- **Work item a**:
Can you give the records again, starting at the beginning of the records and ending at the line containing "data-label: 83.4 is", with "screenshot" swapped for "image" and everything else left unchanged?

- **Text provided**:
Segment Open
In re the Estate of Teres

140 Misc. 549 | N.Y. Sur. Ct. | 1931

Wingate, S.

If the facts set forth in the moving affidavits herein are true, an unusual and somewhat sensational situation exists in respect to the will of this decedent.

*550The proceeding arises upon an order directing the executor of the purported will of decedent to show cause why the decree of this court made on May 5, 1931, admitting the alleged will to probate, should not be vacated and certain alleged next of kin permitted to contest its validity.

Decedent died on August 15, 1930. On or about September 3, 1930, the alleged will was filed in this court, together with a petition for its probate. As a result of allegations that the heirs and next of kin of decedent, if any, were unknown, a special guardian was appointed to represent any who might exist. Citation was duly published. The special guardian made a careful and painstaking search and concluded that none existed or could be found, and thereupon the will was admitted to probate.
Segment Closed
- **Work item b**:
Could you repeat the part of the court opinion starting at "Wingate, S." and ending at "contest its validity.", word for word?

- **Records shown**:
Segment Open
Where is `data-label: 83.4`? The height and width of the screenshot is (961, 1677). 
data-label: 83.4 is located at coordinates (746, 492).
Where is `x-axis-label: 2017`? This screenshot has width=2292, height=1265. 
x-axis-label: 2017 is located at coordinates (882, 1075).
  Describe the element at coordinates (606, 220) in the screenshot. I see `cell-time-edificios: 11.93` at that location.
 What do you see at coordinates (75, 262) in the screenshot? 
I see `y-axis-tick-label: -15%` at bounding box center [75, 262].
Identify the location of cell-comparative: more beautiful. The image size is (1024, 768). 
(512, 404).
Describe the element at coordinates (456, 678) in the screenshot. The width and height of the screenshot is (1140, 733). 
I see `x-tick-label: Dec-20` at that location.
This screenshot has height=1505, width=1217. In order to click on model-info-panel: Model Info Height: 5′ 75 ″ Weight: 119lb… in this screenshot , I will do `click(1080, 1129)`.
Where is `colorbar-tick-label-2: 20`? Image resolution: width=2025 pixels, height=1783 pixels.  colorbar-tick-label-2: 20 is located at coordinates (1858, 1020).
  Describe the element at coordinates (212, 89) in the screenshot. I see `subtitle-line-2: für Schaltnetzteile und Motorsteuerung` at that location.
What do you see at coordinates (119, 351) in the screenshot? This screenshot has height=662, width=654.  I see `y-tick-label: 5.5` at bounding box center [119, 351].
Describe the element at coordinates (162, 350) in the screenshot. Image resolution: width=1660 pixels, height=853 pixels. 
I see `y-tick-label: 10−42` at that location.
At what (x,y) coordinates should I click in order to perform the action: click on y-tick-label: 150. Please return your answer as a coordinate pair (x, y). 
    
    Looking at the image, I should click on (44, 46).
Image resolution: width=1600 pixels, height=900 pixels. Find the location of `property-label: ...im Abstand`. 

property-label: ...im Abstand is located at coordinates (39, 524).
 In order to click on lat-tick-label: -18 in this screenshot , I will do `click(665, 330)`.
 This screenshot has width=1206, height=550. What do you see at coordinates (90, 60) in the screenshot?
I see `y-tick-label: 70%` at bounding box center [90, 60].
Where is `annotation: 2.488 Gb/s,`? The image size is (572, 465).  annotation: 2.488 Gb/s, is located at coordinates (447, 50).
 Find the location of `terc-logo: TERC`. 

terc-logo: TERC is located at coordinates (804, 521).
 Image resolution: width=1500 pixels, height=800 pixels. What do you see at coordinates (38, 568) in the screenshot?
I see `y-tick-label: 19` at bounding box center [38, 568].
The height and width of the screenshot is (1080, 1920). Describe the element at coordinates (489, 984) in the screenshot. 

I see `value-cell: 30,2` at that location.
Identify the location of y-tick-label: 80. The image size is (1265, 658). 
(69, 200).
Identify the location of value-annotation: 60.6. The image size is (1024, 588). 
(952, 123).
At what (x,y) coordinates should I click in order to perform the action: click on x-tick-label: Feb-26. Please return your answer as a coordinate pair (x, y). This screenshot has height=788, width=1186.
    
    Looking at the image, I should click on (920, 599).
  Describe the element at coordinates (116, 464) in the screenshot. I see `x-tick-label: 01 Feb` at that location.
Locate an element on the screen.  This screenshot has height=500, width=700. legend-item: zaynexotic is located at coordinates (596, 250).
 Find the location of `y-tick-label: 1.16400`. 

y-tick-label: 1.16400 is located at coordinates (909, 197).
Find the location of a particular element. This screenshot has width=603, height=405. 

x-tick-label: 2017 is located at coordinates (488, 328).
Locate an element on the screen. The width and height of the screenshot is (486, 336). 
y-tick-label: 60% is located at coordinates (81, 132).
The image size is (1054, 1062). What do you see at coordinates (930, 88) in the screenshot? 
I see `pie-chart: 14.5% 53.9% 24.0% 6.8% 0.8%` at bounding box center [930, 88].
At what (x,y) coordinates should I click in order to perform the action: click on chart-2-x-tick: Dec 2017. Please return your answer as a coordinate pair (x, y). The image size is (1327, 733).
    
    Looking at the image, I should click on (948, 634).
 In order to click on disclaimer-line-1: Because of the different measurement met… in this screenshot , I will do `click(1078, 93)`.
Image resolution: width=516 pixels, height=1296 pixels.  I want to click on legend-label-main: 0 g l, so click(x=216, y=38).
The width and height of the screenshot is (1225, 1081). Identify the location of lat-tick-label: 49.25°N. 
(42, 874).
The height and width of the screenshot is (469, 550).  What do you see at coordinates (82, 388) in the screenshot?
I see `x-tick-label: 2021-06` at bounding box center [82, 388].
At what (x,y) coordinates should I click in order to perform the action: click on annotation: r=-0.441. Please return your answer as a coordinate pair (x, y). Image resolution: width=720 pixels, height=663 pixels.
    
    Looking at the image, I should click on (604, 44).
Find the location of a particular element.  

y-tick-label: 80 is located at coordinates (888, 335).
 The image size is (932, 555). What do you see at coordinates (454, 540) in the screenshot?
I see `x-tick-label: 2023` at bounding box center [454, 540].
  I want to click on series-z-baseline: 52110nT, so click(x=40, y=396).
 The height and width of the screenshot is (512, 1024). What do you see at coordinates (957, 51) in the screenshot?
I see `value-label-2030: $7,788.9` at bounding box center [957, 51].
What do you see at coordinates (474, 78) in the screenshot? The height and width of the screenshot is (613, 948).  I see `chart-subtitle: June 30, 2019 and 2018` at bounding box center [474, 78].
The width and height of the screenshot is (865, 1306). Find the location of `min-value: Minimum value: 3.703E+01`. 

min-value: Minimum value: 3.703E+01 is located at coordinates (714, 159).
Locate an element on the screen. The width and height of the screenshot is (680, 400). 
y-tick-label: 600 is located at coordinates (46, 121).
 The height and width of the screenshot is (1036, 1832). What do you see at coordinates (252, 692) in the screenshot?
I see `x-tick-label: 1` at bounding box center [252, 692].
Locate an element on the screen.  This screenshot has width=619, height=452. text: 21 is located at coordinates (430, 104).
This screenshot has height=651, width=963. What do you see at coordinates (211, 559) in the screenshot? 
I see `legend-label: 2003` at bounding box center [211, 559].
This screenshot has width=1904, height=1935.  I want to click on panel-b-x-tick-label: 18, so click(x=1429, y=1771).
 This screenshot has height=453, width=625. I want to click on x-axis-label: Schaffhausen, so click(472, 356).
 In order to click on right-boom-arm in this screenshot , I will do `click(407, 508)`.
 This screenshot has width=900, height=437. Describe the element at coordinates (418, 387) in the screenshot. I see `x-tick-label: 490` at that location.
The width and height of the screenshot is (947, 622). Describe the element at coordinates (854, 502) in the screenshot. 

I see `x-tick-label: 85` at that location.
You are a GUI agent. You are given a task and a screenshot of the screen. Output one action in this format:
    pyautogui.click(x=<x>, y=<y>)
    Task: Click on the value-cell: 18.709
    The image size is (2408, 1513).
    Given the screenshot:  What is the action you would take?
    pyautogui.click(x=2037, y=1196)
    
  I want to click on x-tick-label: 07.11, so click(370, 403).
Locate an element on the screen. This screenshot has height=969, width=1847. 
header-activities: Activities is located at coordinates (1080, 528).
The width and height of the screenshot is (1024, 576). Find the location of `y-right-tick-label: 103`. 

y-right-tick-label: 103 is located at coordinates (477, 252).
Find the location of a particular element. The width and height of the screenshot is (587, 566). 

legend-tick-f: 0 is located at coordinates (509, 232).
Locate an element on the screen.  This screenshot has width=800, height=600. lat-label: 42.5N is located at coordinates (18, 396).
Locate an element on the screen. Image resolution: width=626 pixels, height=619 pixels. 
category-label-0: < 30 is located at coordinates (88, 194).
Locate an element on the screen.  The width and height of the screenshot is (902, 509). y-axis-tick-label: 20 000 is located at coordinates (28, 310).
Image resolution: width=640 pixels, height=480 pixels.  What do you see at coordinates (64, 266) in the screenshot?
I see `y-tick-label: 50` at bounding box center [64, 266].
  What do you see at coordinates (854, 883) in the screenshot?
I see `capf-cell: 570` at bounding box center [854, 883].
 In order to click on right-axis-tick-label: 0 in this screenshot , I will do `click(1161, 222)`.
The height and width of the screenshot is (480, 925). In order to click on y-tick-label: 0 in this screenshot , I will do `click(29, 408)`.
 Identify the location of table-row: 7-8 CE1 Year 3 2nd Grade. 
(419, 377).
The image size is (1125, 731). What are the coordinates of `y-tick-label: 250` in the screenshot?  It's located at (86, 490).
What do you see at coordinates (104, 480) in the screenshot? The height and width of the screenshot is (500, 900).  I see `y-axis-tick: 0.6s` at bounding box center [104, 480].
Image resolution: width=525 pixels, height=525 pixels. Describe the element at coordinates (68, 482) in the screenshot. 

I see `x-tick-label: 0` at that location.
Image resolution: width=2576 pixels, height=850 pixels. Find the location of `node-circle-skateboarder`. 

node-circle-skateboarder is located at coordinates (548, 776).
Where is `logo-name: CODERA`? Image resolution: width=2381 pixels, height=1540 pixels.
Segment Closed
- **Answer box a**:
Where is `data-label: 83.4`? The height and width of the image is (961, 1677). 
data-label: 83.4 is located at coordinates (746, 492).

- **Answer box b**:
Wingate, S.

If the facts set forth in the moving affidavits herein are true, an unusual and somewhat sensational situation exists in respect to the will of this decedent.

*550The proceeding arises upon an order directing the executor of the purported will of decedent to show cause why the decree of this court made on May 5, 1931, admitting the alleged will to probate, should not be vacated and certain alleged next of kin permitted to contest its validity.